Au commissariat, l’agent d’entretien sert d’interprète
Le tribunal a annulé une procédure contre trois présumés voleurs, en raison du recours à une traductrice dont l’objectivité est jugée contestable : elle est femme de ménage au commissariat
Trois hommes âgés de 21 et 22 ans, qui se disent de nationalité algérienne, ont comparu, mercredi, devant le tribunal correctionnel de Toulon afin de répondre d’un vol à l’arraché commis dans la commune le 27 août. Présentés en comparution immédiate, les membres de ce trio, encadré par une escorte de huit gendarmes, devaient être interrogés sur le vol d’un téléphone mobile, d’un trousseau de clefs et d’une carte mémoire. Le dossier n’a toutefois pas été examiné sur le fond…

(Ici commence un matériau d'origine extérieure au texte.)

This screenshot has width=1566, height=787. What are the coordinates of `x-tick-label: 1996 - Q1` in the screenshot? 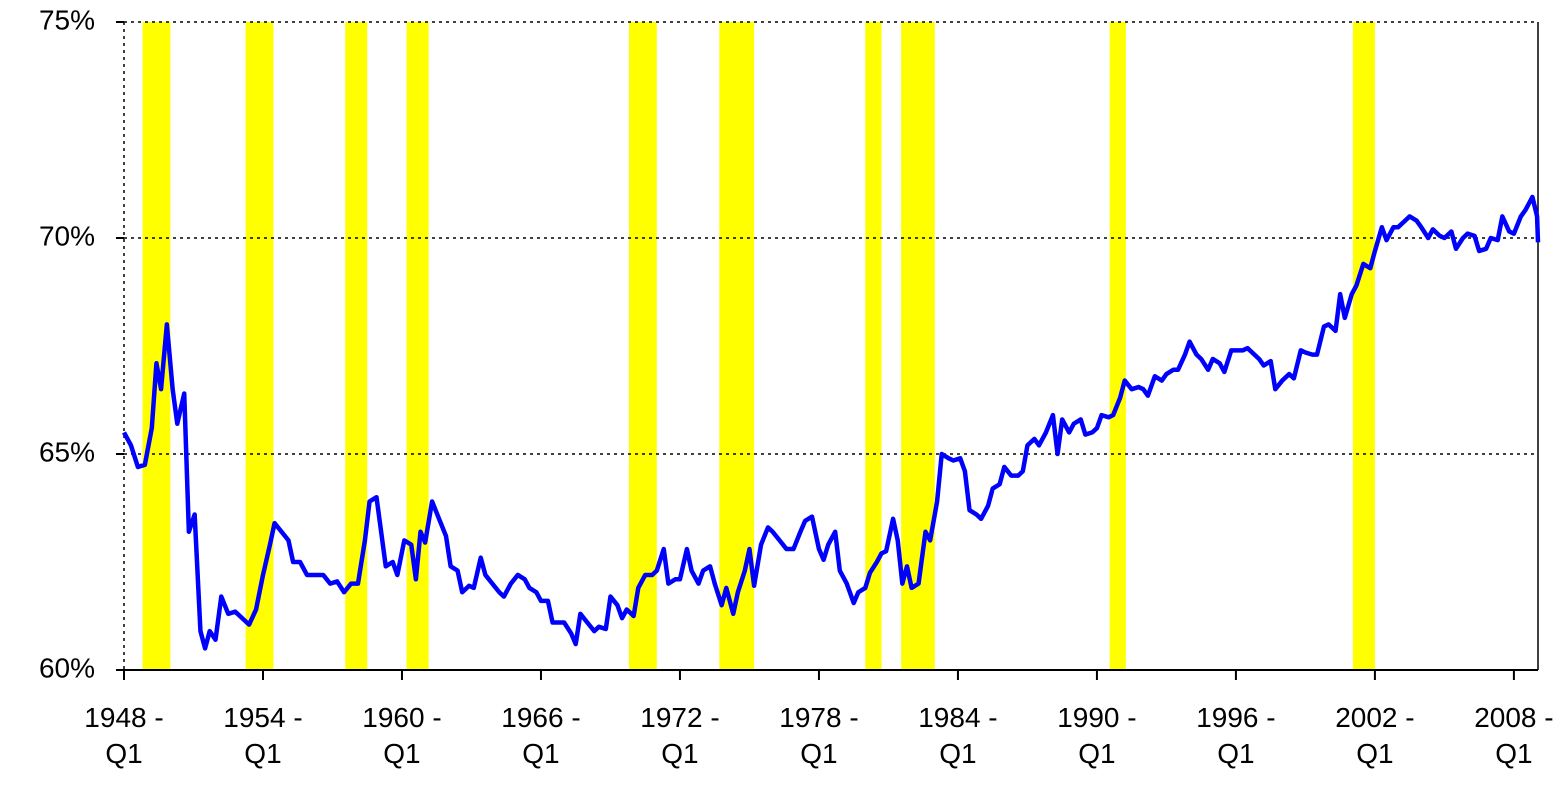 It's located at (1236, 736).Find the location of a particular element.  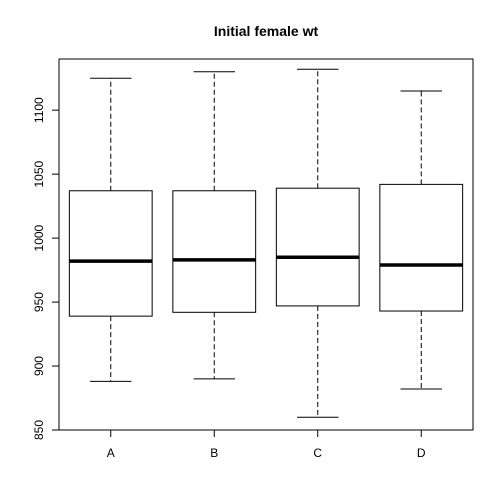

y-tick-label: 1100 is located at coordinates (39, 110).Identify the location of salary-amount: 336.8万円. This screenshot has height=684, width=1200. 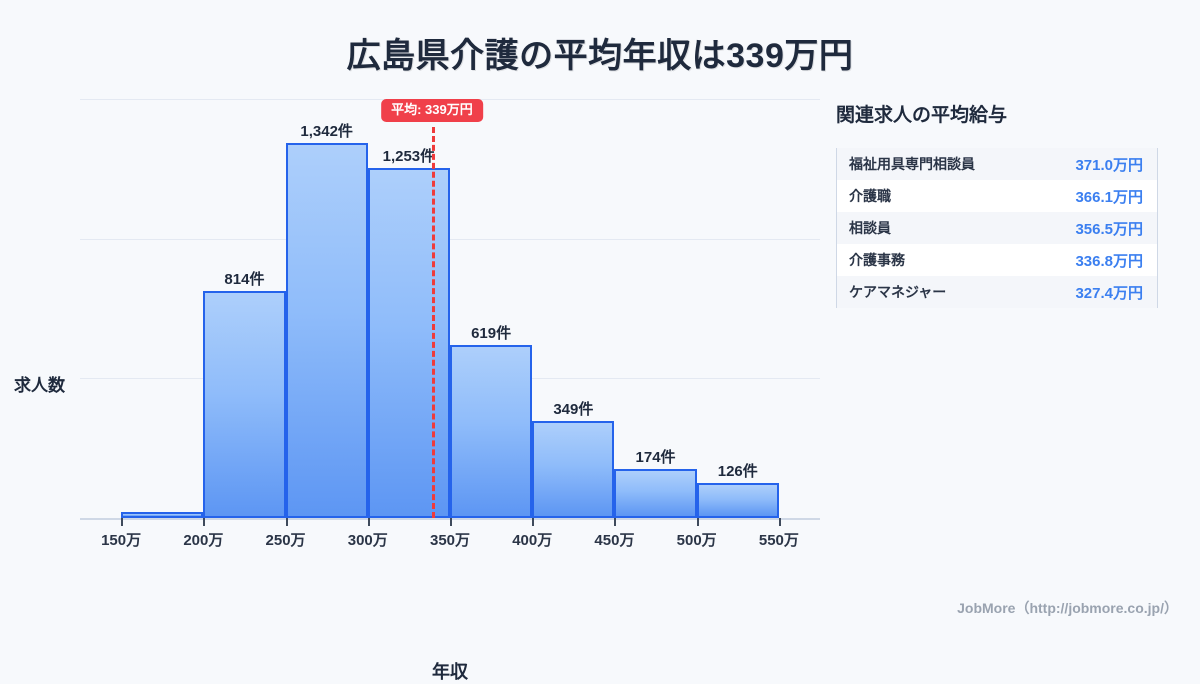
(1109, 261).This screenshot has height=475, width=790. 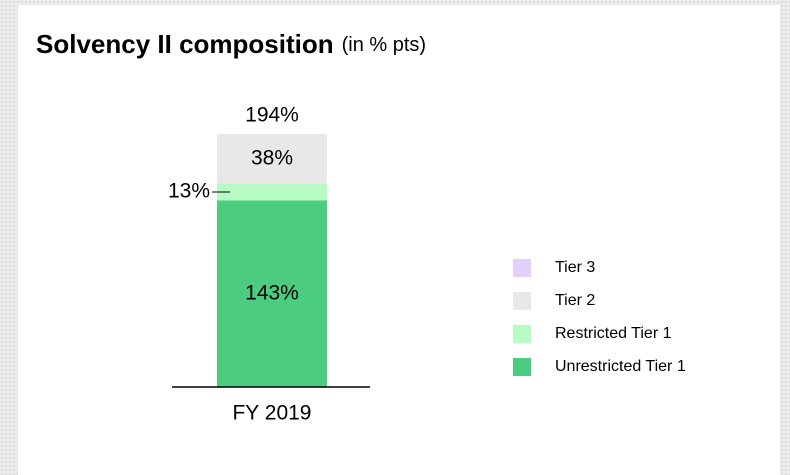 What do you see at coordinates (614, 334) in the screenshot?
I see `legend-label: Restricted Tier 1` at bounding box center [614, 334].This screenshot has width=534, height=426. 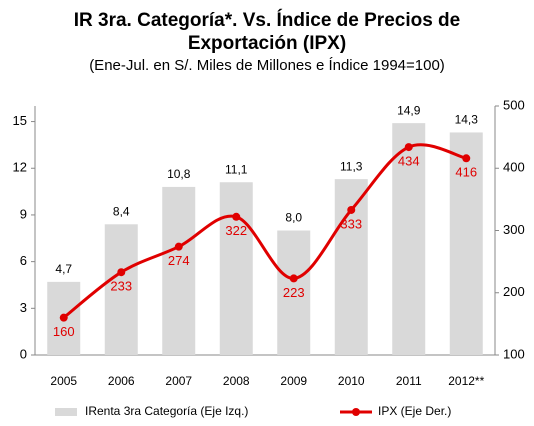 I want to click on y-tick-label: 9, so click(x=24, y=214).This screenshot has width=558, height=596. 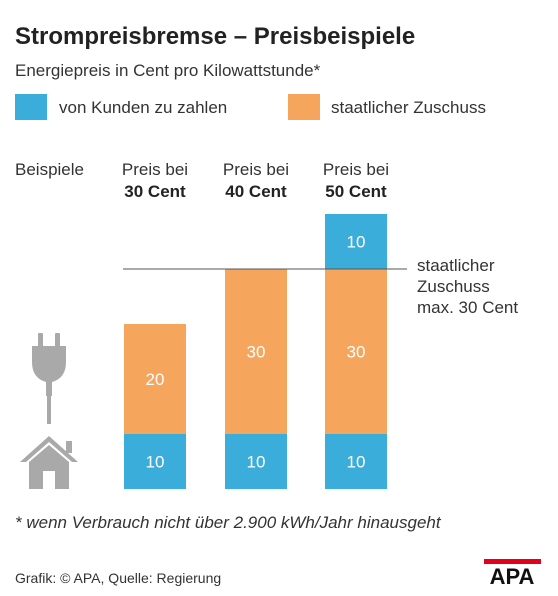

Traductions lors des gardes à vue
Saisie par des exceptions de nullité soulevées par Pascal Zecchini, avocat de la défense, Lucette Broutechou, la présidente du tribunal de grande instance de Toulon a estimé que la procédure était effectivement nulle, en raison « du recours à un interprète dont l’objectivité est contestée vu ses fonctions assurées au commissariat de police ». Lors des auditions en garde à vue, les policiers ont eu recours à l’assistance d’une femme de ménage du commissariat central afin d’assurer la traduction des échanges avec les trois hommes. Des actes jugés « intolérables et contraires au code pénal », a soulevé la défense, qui a également dénoncé « l’appel très tardif » aux services d’un avocat lors de la garde à vue des mis en cause (lire ci-contre). Ses arguments ont été balayés un après l’autre par Bernard Marchal, procureur de la République. Avec un tacle réservé à son contradicteur. « Monsieur l’avocat, soyez aussi exigeant avec vos pairs et rejoignez le conseil d’administration du barreau de Toulon pour disposer d’un avocat joignable à toute heure, ce qui n’est pas toujours le cas. Votre objectif est de faire du cinéma. Vous n’êtes pas ému de déposer des conclusions de nullités à 14 heures (ouverture des débats devant le tribunal correctionnel, Ndlr), vous qui réclamez plus d’égards. »
Mieux se pourvoir
Le procureur a estimé que les notifications de garde à vue ont été réalisées dans les règles, que l’un des mis en cause n’a pas souhaité se faire assister par un avocat et qu’aucun texte n’a été violé en ce qui concerne la détermination des âges respectifs. Le tribunal a fait partiellement droit aux demandes de la défense ; écartant toutefois la nullité de la notification tardive des droits. Comme le soulevait le représentant du parquet de Toulon, la notification avait été différée. Le tribunal a signifié au ministère public l’annulation de la procédure et la possibilité de mieux se pourvoir.